Nairobi — Central Bank of Kenya (CBK) Governor Patrick Njoroge and Treasury Cabinet Secretary Ukur Yatani have publicly differed on the impact of Gross Domestic Product, GDP, on the economy and livelihoods.

Njoroge who spoke on Monday during the induction of Members of the National Assembly lamented that citizens are not interested in the county’s GDP but instead, are interested with how those monetary values measured by the government through the Treasury helps them.

“You cannot eat GDP. It is not GDP that people are interested in. The issue is, the incomes that we are measuring, are they helping people?” he posed.

Njoroge said while GDP is a key indicator of economic performance it cannot be the overring mechanism to gauge the overall economic wellbeing of the nation’s citizens.

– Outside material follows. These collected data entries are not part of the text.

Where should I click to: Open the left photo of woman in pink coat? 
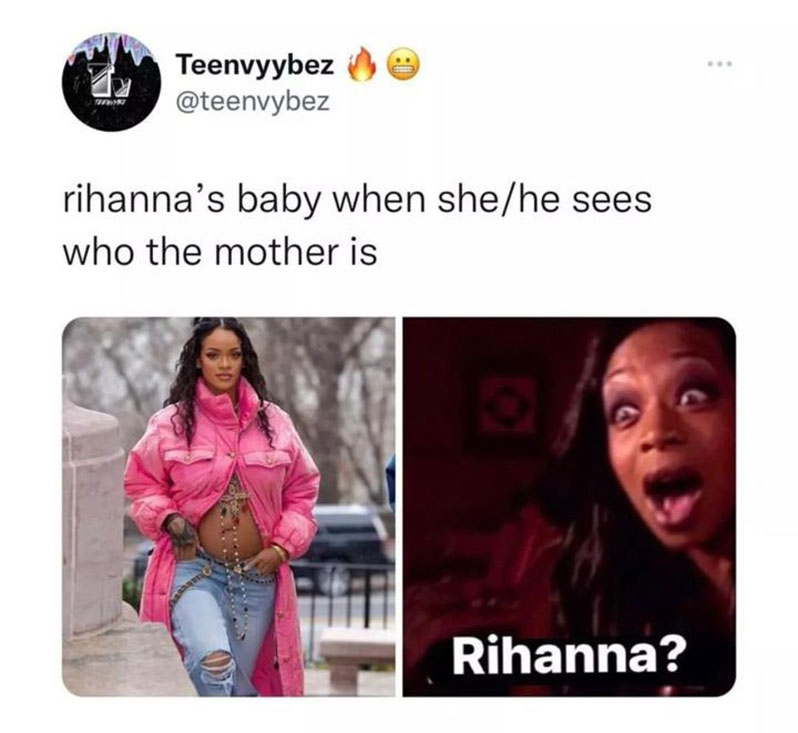pos(229,506)
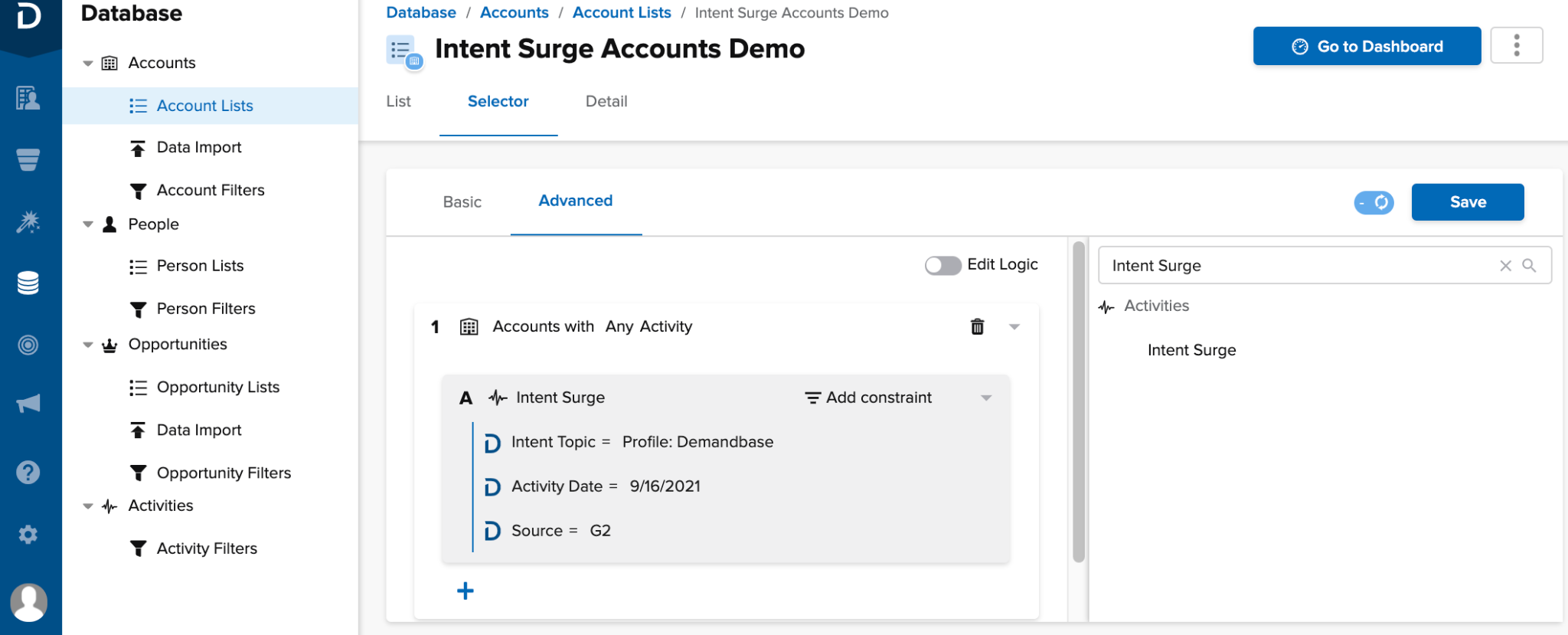This screenshot has width=1568, height=635.
Task: Delete the Accounts with Any Activity rule
Action: [977, 327]
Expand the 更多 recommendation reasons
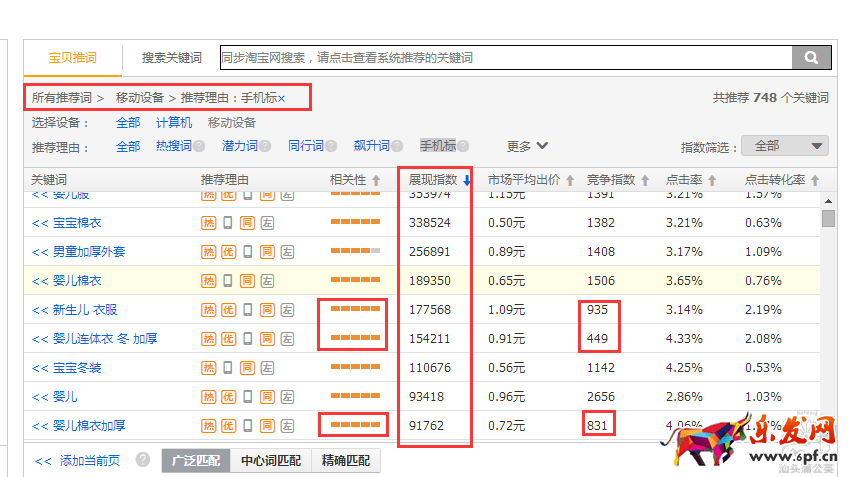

“GDP is a means to an end, not an end in itself, but the ultimate goal remains improving quality of life, especially for those who are the worst off,” he said.

But in an apparent response, outgoing Treasury Cabinet Secretary Ukur Yatani told newly-elected senators during the Senate induction on Thursday that former President Uhuru Kenyatta’s government had delivered economic prosperity to Kenyans citing the county’s GDP.

“In the last one year, we realized a GDP growth of 7.5 per cent unheard of in the last 15 years,” he remarked.

CBK had in 2020 reported a decline of 0.3 per cent in the country’s economic growth before a rebound at 7.4 per cent in 2021. The country further experienced of 6.8 per cent in the first quarter of 2022.

Yatani also dismissed claims that the government only had Sh92 million as a discretionary income left in the Treasury saying government is funded on a daily basis in fulfillment of the competing needs such as payment of salaries, allocations to counties, parliament, judiciary and settling debts.

“You hear some people saying Treasury has Sh92 million left. That is ignorance. Government doesn’t collect money and keep it. We collect money on a daily basis and distribute it based on competing needs.”

Yatani argued counties have over the past years relied so much on equitable sharing and completely ignored their own sources of revenue generation.

“The county governments fully functional, with all the professionals and the infrastructure cannot create revenue on their own,” he claimed.

Treasury CS pointed fingers on the laxity in the county governments on remitting collected revenue to the national government saying the growth of the economy had been hindered by the thriving rate of corruption within county governments.

“Corruption has thrived in the county governments to the extent that I am not even sure whether the dream of the constitution making organs is fully realized,” he said.